-- start of Records for this task --

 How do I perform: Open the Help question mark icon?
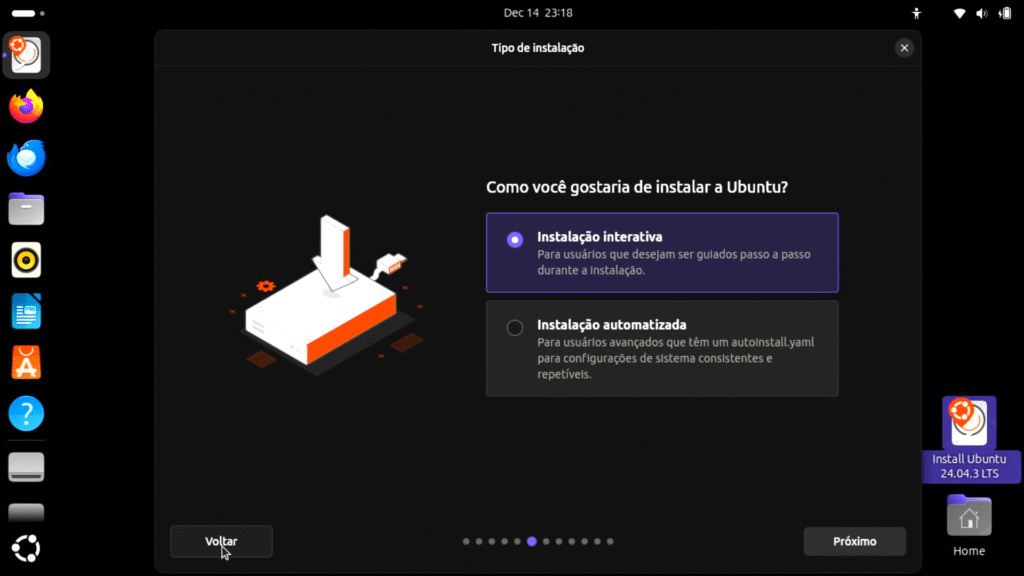(26, 413)
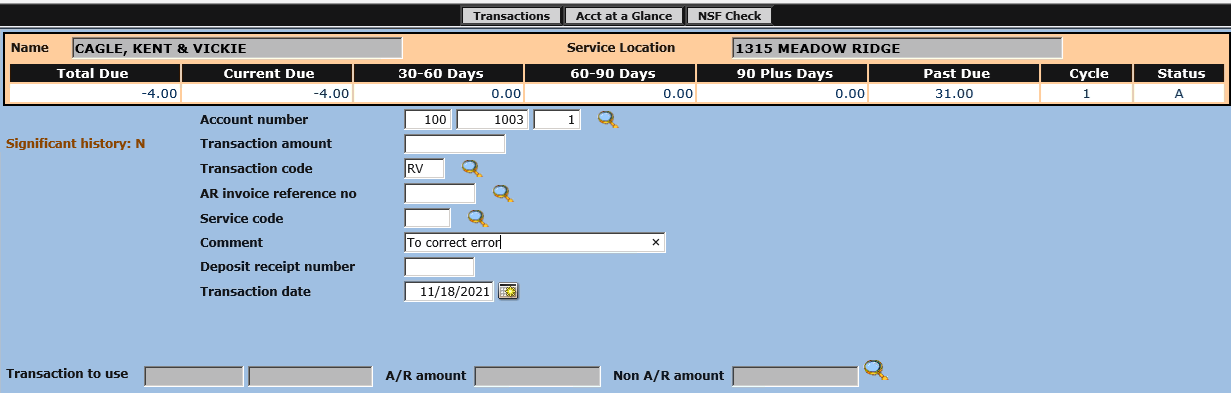
Task: Click the Service code input field
Action: click(428, 218)
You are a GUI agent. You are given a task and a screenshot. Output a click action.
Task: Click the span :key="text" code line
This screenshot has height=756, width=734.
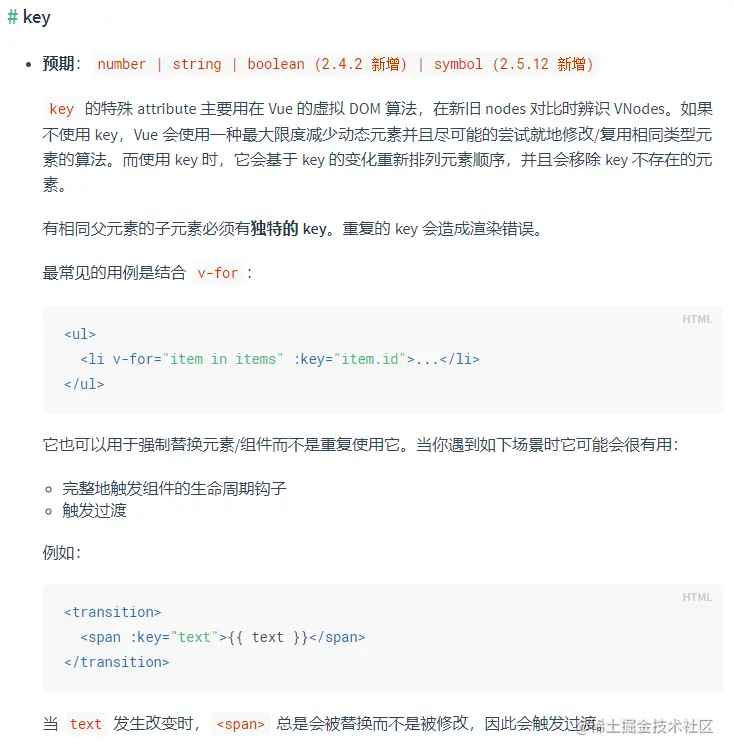(x=223, y=637)
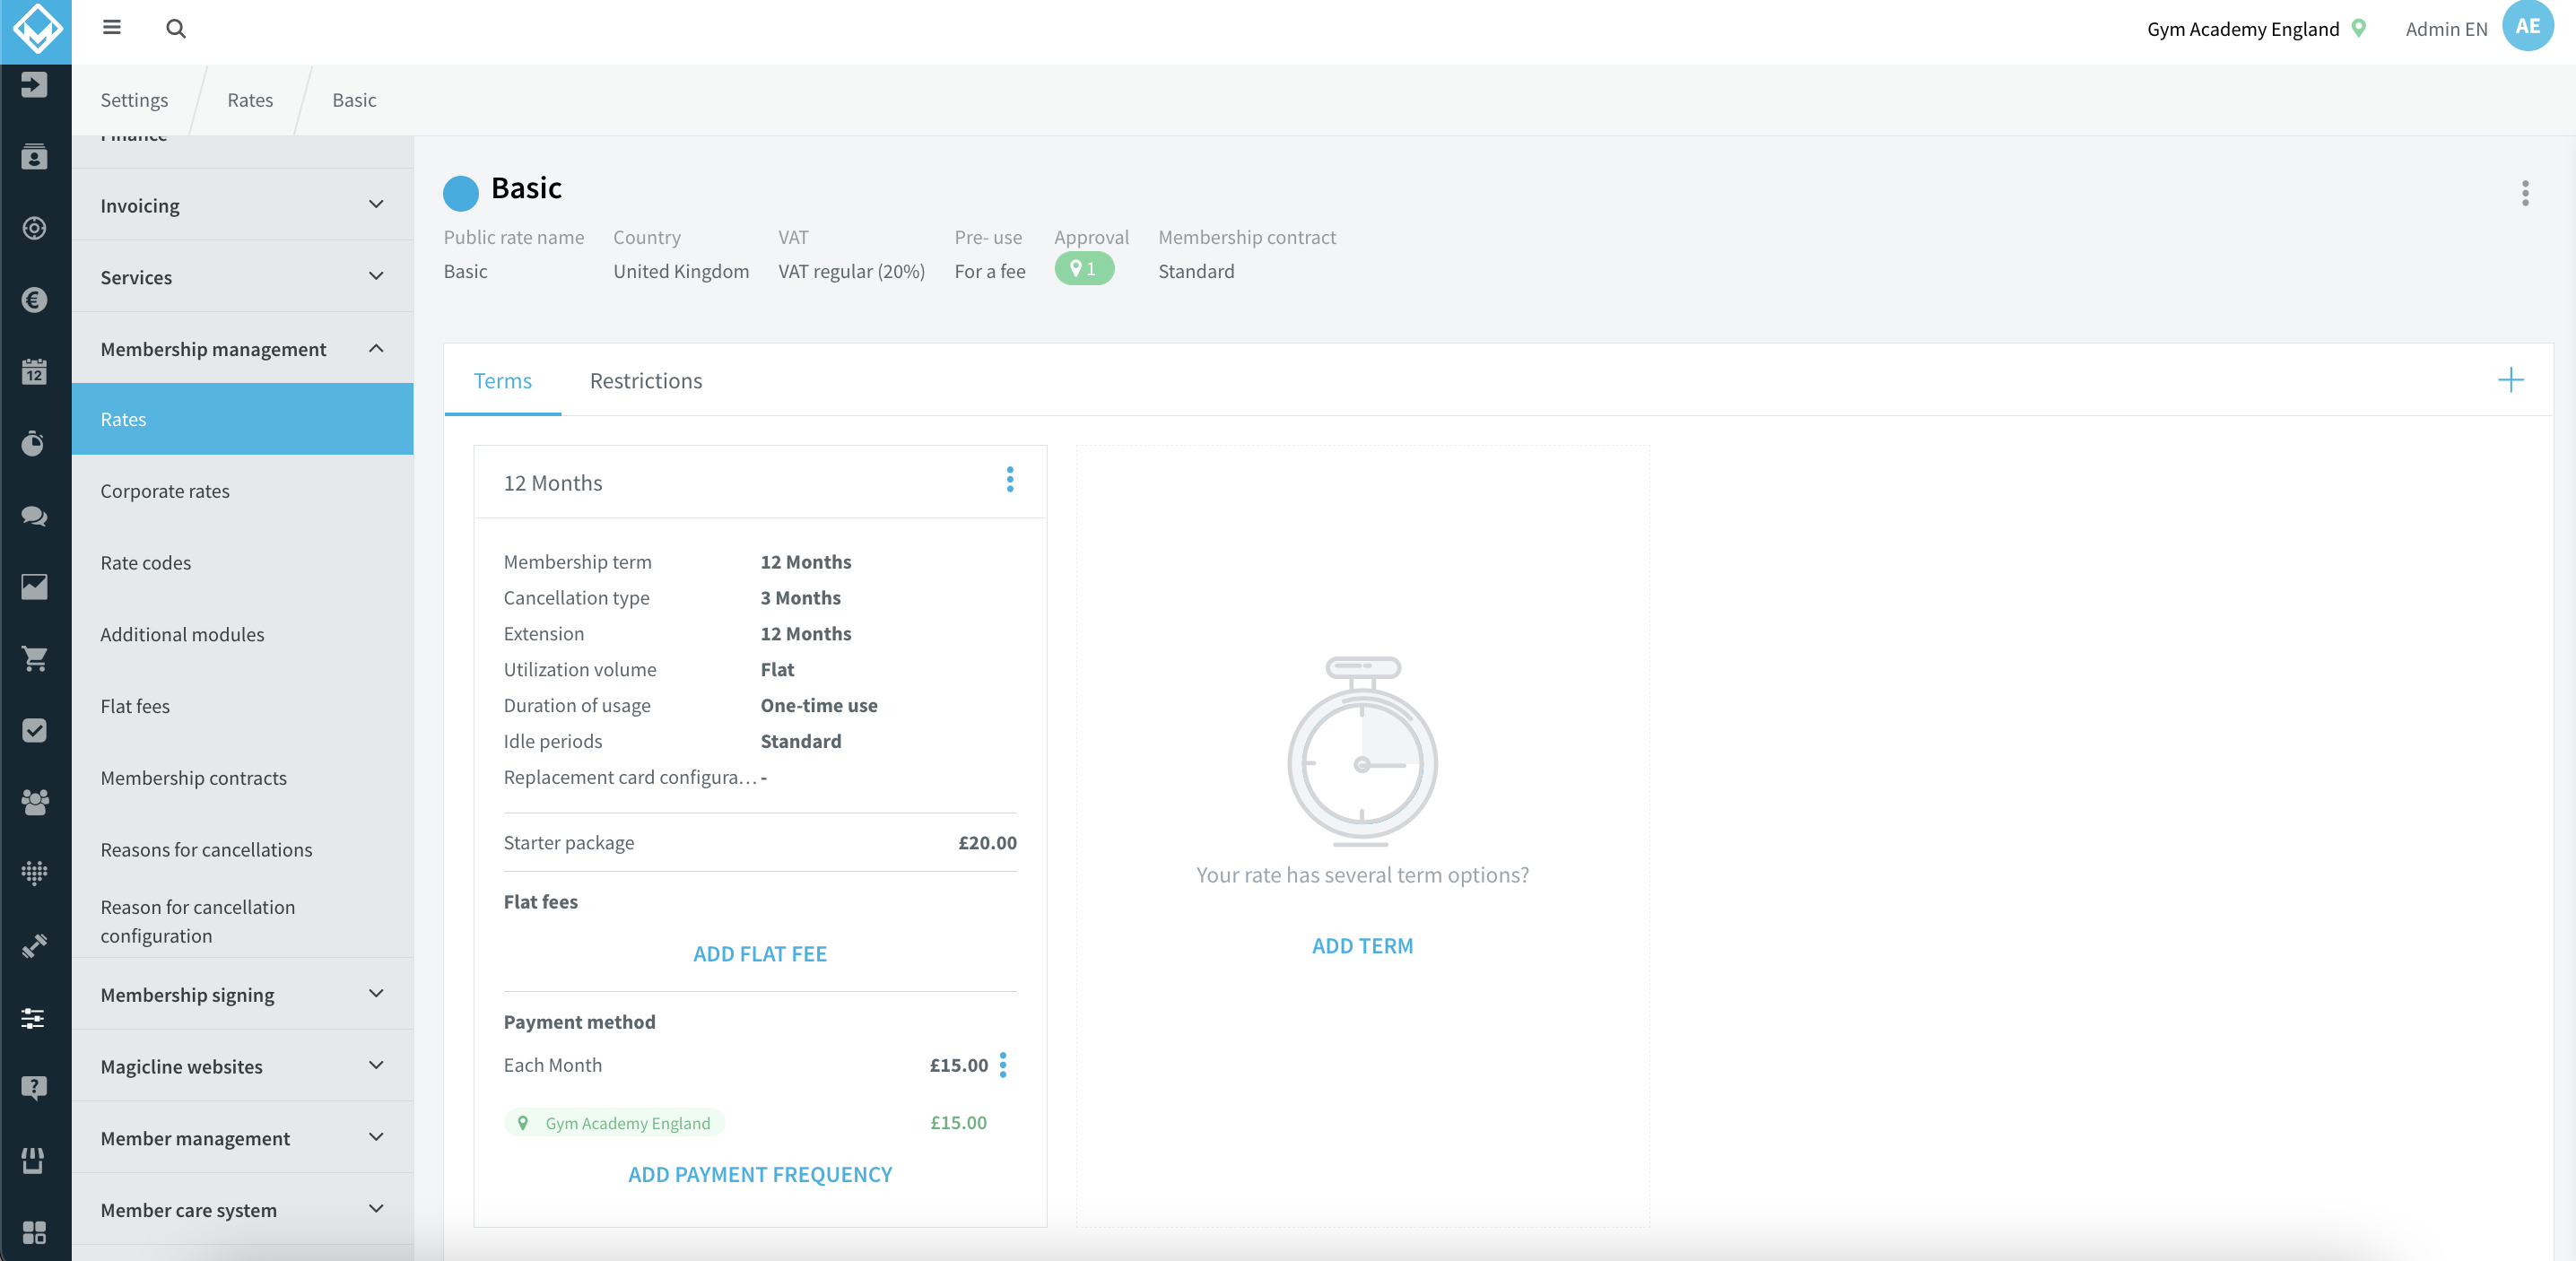Click the plus icon to add term
Screen dimensions: 2576x1261
(x=2510, y=380)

-- end of Records for this task --

## To do
Quote every one of the records above word for word, leaving out the pictures.

## Finished answer
 How do I perform: Open the Help question mark icon?
(26, 413)
Task: Click the Service code input field
Action: click(428, 218)
You are a GUI agent. You are given a task and a screenshot. Output a click action.
Task: Click the span :key="text" code line
This screenshot has height=756, width=734.
(x=223, y=637)
Click the plus icon to add term
Screen dimensions: 2576x1261
(x=2510, y=380)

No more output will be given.